Pregnant People Caught in the War on Drugs: A Unique Alabama Statute Being Used to Criminally Prosecute Pregnant People for Drug use

LAURA CURRY—Six days after giving birth, Hali Burns was arrested and separated from her newborn and older child. The arrest stemmed from two positive drug tests during her pregnancy, which her attorneys contend were caused by a legal prescription for Subutex, a medicine used to manage opioid addiction and withdrawal, and sinus medication. Burns was held in pretrial detention for two months, unable to meet the $10,000 cash bond and inpatient drug treatmentrequirements for release. While incarcerated, Burns was denied pads for postpartum bleeding and denied postpartum medical care. She was finally released on September 12th with the help of National Advocates for Pregnant Women.

Burns was charged under an Alabama law commonly known as the chemical child endangerment law. The law criminalizes exposing children to an environment in which one, “[k]nowingly, recklessly, or intentionally causes or permits a child to be exposed to, to ingest or inhale, or to have contact with a controlled substance, chemical substance, or drug paraphernalia.” The type of felony and sentencing range depends on whether there was mere exposure, physical harm, or death of the child. Exposure itself with no resulting harm is a Class C Felony with a sentencing range from 1 to 10 years. Where the child dies, it is a Class A Felony with a sentencing range from 10 years to life. 

The law was passed in 2006 as methamphetamine (“meth”) addiction increased in Alabama and was originally intended to criminalize the operation of meth labs in homes with children. However, prosecutors quickly deployed the law against pregnant people who tested positive for drugs or gave birth to children who tested positive for drugs. Officials disproportionately targeted pregnant people and by 2015, 479 people, or about 15% of total prosecutions under the law, were charged based on pregnancy-related exposure to drugs. Prosecutors have charged people at all stages of pregnancy, including Ashley Banks, who was charged for allegedly using marijuana on the day that she learned she was pregnant. 

In 2013, the Alabama Supreme Court directly addressed whether prosecutors could use the law to prosecute pregnant people for using drugs in Ex Parte Ankrom. The Court interpreted the plain meaning of the word “child” in the statute to include an unborn child or fetus. The Court reasoned that the only area where fetuses are denied full legal protection is the right to abortion set out in Roe v, Wade. The Court affirmed this interpretation again in Ex Parte Hicks in 2014, in which Chief Justice Moore wrote a separate concurring opinion that included religious language emphasizing the sacredness of life and directly quoted the Christian bible. In both cases, the Court explicitly recognized the personhood of fetuses and assigned them legal rights, notably the right to be free from chemical exposure.

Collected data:
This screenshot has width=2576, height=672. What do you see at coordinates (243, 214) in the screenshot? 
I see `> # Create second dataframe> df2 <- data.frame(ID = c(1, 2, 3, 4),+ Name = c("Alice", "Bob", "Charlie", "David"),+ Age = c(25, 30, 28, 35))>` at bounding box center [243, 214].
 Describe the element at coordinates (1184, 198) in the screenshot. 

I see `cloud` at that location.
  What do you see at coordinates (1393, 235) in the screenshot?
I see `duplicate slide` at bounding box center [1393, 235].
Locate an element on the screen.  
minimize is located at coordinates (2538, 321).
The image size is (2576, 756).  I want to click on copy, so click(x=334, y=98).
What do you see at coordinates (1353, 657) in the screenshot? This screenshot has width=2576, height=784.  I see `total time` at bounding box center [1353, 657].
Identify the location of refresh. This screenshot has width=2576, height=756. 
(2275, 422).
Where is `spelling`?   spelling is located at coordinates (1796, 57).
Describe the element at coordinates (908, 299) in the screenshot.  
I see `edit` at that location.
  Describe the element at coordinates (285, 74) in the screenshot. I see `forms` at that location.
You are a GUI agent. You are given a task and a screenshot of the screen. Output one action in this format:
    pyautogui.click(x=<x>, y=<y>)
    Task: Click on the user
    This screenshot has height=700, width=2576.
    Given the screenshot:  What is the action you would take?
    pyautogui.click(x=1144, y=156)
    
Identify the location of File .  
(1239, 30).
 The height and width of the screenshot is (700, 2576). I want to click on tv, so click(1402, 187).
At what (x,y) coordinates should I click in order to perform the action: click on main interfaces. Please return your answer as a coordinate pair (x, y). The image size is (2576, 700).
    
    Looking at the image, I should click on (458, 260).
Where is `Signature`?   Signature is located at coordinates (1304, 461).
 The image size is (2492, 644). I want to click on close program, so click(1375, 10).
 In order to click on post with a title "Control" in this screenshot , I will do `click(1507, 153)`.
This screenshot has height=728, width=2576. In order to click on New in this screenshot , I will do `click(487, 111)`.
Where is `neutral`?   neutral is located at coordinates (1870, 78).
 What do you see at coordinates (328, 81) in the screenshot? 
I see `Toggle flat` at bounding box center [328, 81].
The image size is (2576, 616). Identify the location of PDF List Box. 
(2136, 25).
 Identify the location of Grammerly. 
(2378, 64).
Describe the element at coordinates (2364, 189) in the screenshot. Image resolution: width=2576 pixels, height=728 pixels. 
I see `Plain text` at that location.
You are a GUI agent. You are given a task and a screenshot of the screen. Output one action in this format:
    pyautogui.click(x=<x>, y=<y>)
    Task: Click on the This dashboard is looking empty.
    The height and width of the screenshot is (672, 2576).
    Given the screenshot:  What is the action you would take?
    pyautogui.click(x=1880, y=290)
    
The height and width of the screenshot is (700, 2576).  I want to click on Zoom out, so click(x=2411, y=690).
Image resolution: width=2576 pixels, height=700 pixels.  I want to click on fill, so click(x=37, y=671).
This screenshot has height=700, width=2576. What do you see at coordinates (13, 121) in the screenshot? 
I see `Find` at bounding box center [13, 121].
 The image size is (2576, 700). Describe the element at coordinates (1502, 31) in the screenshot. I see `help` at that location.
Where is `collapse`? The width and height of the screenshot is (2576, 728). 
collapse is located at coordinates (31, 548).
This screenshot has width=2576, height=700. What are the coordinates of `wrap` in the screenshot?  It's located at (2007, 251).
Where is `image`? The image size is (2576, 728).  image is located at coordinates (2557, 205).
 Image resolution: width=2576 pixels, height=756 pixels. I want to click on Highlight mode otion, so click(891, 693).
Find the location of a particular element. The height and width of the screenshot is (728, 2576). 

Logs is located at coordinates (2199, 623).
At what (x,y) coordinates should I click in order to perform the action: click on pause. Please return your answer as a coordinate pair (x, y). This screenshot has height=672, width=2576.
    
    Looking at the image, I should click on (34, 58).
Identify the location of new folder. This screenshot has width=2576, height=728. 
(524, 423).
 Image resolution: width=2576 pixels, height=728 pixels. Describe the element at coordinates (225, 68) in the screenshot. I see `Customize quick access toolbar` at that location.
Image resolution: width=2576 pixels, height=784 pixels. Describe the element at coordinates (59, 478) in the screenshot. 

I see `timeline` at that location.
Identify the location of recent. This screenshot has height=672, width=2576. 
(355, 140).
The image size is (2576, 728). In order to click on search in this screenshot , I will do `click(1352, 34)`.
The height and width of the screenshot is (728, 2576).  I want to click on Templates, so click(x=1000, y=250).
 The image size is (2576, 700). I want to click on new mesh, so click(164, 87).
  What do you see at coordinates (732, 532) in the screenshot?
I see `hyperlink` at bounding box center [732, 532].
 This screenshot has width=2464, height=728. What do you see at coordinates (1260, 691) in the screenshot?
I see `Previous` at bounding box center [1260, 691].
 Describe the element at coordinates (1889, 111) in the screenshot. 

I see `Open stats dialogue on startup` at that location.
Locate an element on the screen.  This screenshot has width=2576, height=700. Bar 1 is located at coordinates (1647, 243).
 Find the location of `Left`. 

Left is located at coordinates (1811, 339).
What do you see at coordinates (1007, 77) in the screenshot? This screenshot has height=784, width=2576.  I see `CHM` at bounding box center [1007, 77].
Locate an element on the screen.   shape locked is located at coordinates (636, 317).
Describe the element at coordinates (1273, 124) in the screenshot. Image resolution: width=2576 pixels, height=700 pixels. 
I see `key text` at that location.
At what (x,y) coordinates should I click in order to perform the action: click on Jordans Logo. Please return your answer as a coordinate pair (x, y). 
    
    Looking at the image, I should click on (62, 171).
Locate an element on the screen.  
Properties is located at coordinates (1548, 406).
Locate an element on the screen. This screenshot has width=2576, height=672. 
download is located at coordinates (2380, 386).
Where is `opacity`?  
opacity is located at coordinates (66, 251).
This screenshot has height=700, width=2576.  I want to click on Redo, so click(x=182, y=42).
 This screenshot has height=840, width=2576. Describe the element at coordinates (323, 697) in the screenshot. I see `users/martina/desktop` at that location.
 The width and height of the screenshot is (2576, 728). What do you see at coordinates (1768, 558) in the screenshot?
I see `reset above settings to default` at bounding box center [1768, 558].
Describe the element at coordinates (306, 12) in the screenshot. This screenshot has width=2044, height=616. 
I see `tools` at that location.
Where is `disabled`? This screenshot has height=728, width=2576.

## Required tasks:
- a) Rewrite the stretch of the article on Alabama's chemical child endangerment law from "Burns was charged" through "years to life.", switching "Class C Felony" to "Class B Felony".
- b) Answer these questions using the article on Alabama's chemical child endangerment law:
(i) How long was Hali Burns held in pretrial detention?
(ii) In what year was the law passed?
(iii) In which case did Chief Justice Moore write a separate concurring opinion?
- c) Carry on the article on Alabama's chemical child endangerment law from where it stops.
The entries have nothing to do with what you're asked to do.

## Responses by item number:
- a)
Burns was charged under an Alabama law commonly known as the chemical child endangerment law. The law criminalizes exposing children to an environment in which one, “[k]nowingly, recklessly, or intentionally causes or permits a child to be exposed to, to ingest or inhale, or to have contact with a controlled substance, chemical substance, or drug paraphernalia.” The type of felony and sentencing range depends on whether there was mere exposure, physical harm, or death of the child. Exposure itself with no resulting harm is a Class B Felony with a sentencing range from 1 to 10 years. Where the child dies, it is a Class A Felony with a sentencing range from 10 years to life.

- b)
(i) Two months
(ii) 2006
(iii) Ex Parte Hicks

- c)
In many ways, pregnant people in Alabama have already been living in a Post-Roe world. They have been criminalized based only on actions with the potential to adversely affect the fetus, and criminal prosecutions have targeted conduct at all stages of the pregnancy regardless of whether actual harm occurred. Alabama’s chemical child endangerment law, along with the approach of the state’s courts, thus exemplifies how the growing doctrine of fetal personhood could allow legislators to criminalize pregnant people based on a wide range of conduct beyond abortions. The danger of expansive criminalization is compounded by the lack of definitive scientific data about the harm that the use of specific drugs cause to a pregnancy. While the harm of drug use during a pregnancy may be uncertain, the harm of an arrest, incarceration, and conviction is more clear. Children of people involved in the criminal legal system face increased economic instability, school disciplinary action, emotional issues, and trauma related to the resulting termination of parental rights in some cases. The drug use of a pregnant person may not harm their child but the resulting prosecution likely will. 

Lack of definitive medical proof did not stop prosecutors from bringing charges against Brooke Shoemaker for the stillbirth of her child. Shoemaker had used methamphetamine on at least two occasions during the pregnancy and a toxicology report revealed methamphetamine in the baby’s blood. Shoemaker unexpectedly gave birth at home when the baby was only between an estimated 24 and 26 weeks gestation. The coroner, a politician with no medical degree, listed methamphetamine toxicity as the cause of death based on a conversation he had with a pathologist who was unconnected to the case and who had never examined the baby. A state medical examiner testified at trial that her drug use could have caused the stillbirth, but the examiner could not definitively determine it was in fact the cause. According to the Centers for Disease Control, 30% of stillbirths occur due to an unspecified cause. Nevertheless, a jury convicted Shoemaker and sentenced her to serve 18 years in the Julia Tutwiler Prison for Women. Brooke Shoemaker is still serving her sentence, separated from her four other children.